In [1]:
import matplotlib.pyplot as plt
%matplotlib inline
import numpy as np
import sklearn.linear_model  as sk  # namespace conflict with pyspark
from sklearn.model_selection import train_test_split
from sklearn.metrics import mean_squared_error
from sklearn.preprocessing import scale
from sklearn.model_selection import KFold , cross_val_score

import pandas as pd
from helper import *
import tensorflow as tf

pd.options.display.max_columns = None
import findspark
import pyspark
from pyspark.sql import SQLContext
from pyspark.ml.regression import LinearRegression
from pyspark.ml.feature import VectorAssembler
from pyspark.mllib.regression import LabeledPoint
from pyspark.sql.functions import col

from pyspark.ml.linalg import VectorUDT
from pyspark.sql.functions import udf
from pyspark.ml.evaluation import RegressionEvaluator



# Stuff that needs to be done
- Find another framework.
    - Sklearn
    - Spark
    - Tensorflow/R
- Find two metrics 
    - RMSE 
    - Some other
- Do 70/30 split training and 10 cross validation
    - only did cross validation
- Find another dataset 
    - Sum data with noise 
    -  Maybe housing data set
    

## Import DataSet

In [2]:
sumdata_url = "https://www.dropbox.com/sh/euppz607r6gsen2/AABABUTdx7YqCeBquA1Ky7z8a/The%20SUM%20dataset?dl=1#"
housing_price_url = "https://www.dropbox.com/sh/euppz607r6gsen2/AAAVLZzU4E7ro0BiRzPG3pP8a/House%20Prices?dl=1"
all_urls = [sumdata_url, housing_price_url]

In [3]:
get_data(all_urls) # retrieves the data if there is no data folder

In [4]:
sumdata_noise_path = "data/with noise/The SUM dataset, with noise.csv"
sumdata_path = "data/without noise/The SUM dataset, without noise.csv"
housing_price_path = "data/housing dataset.csv" # has more than 30 features
# need one more
# what a brilliant idea to name files with space

In [5]:
data_chunks = [100, 500, 1000, 5000, 10000, 50000, 100000, 500000,
1000000, 5000000, 10000000, 50000000, 100000000]
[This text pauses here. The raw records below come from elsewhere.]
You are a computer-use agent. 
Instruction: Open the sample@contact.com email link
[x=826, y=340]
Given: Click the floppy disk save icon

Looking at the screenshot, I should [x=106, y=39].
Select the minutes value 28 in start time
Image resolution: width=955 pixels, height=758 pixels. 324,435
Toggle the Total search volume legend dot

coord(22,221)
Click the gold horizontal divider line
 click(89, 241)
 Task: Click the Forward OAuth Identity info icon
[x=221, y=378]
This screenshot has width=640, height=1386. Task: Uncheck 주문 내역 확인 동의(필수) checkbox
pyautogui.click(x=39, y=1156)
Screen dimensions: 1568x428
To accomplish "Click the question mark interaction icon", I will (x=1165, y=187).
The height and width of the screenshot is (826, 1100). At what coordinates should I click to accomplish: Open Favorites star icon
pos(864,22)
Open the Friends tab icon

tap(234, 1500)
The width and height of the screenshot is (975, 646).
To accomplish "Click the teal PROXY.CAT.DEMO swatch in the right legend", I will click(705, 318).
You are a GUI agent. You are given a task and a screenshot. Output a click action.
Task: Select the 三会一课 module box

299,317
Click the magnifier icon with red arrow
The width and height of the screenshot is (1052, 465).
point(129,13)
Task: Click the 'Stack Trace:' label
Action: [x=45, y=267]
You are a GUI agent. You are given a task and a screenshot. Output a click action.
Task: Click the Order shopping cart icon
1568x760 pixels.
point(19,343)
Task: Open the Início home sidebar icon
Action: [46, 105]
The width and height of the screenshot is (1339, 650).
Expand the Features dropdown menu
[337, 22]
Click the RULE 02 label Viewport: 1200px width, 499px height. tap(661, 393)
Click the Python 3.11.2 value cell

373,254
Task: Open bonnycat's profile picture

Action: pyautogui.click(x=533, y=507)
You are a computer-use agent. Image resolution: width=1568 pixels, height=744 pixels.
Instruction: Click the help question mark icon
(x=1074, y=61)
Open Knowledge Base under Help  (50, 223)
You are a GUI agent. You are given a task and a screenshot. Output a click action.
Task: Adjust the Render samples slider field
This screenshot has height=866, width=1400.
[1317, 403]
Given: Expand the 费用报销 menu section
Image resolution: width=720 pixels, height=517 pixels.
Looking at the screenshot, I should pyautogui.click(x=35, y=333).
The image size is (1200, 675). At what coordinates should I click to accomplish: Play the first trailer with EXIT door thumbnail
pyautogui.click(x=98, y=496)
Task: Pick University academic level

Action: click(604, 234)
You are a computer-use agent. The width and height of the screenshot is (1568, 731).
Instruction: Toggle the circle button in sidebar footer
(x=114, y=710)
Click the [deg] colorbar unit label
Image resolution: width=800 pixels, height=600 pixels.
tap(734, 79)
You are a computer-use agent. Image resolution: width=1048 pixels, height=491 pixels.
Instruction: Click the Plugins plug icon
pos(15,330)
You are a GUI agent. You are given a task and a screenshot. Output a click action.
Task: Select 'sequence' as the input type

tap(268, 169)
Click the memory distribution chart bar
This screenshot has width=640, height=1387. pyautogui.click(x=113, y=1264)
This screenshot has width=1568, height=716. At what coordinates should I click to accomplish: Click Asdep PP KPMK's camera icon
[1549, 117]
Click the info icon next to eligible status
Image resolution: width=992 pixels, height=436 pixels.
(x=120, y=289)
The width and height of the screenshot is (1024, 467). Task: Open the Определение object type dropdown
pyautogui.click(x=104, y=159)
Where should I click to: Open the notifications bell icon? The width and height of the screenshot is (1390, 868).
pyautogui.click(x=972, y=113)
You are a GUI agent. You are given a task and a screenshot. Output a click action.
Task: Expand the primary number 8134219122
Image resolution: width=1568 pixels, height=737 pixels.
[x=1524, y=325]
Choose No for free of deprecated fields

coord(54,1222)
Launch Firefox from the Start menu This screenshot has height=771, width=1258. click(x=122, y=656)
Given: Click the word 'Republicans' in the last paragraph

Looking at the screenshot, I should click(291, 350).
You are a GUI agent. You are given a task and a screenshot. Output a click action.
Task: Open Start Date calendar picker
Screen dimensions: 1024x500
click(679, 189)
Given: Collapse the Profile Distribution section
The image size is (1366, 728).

## Load datasets sum_noise

In [6]:
sumdata_noise = pd.read_csv(sumdata_noise_path, delimiter=";")
sumdata_noise.head(n=1)

Unnamed: 0,Instance,Feature 1,Feature 2,Feature 3,Feature 4,Feature 5 (meaningless but please still use it),Feature 6,Feature 7,Feature 8,Feature 9,Feature 10,Noisy Target,Noisy Target Class
0,1,62485,58472,84200,86181,75529,136939,150633,230058,246491,257336,1352179,Very Large Number


## Preprocess sum_noise dataset

- Remove 'Instance' as it simply represents the row number
- Extract 'Nosiy Target' as regression target
- Extract 'Nosiy Class' as classification target
- Extract rest columns as explananatory variables
- Apply Feature Scaling to the dataset 

- Ensure all dataframe has been converted to numpy array


In [33]:
# Remove 'Instance' as it simply represents the row number
sumdata_noise.drop('Instance', axis = 1)

# Extract 'Nosiy Target' as regression target
sumdata_noise_reg_Y = sumdata_noise[['Noisy Target']]

# Extract 'Nosiy Target Class' as regression target
sumdata_noise_classif_Y = sumdata_noise['Noisy Target Class']

# Extract rest columns as explananatory variables
sumdata_noise_X = sumdata_noise.iloc[:, 1:-2]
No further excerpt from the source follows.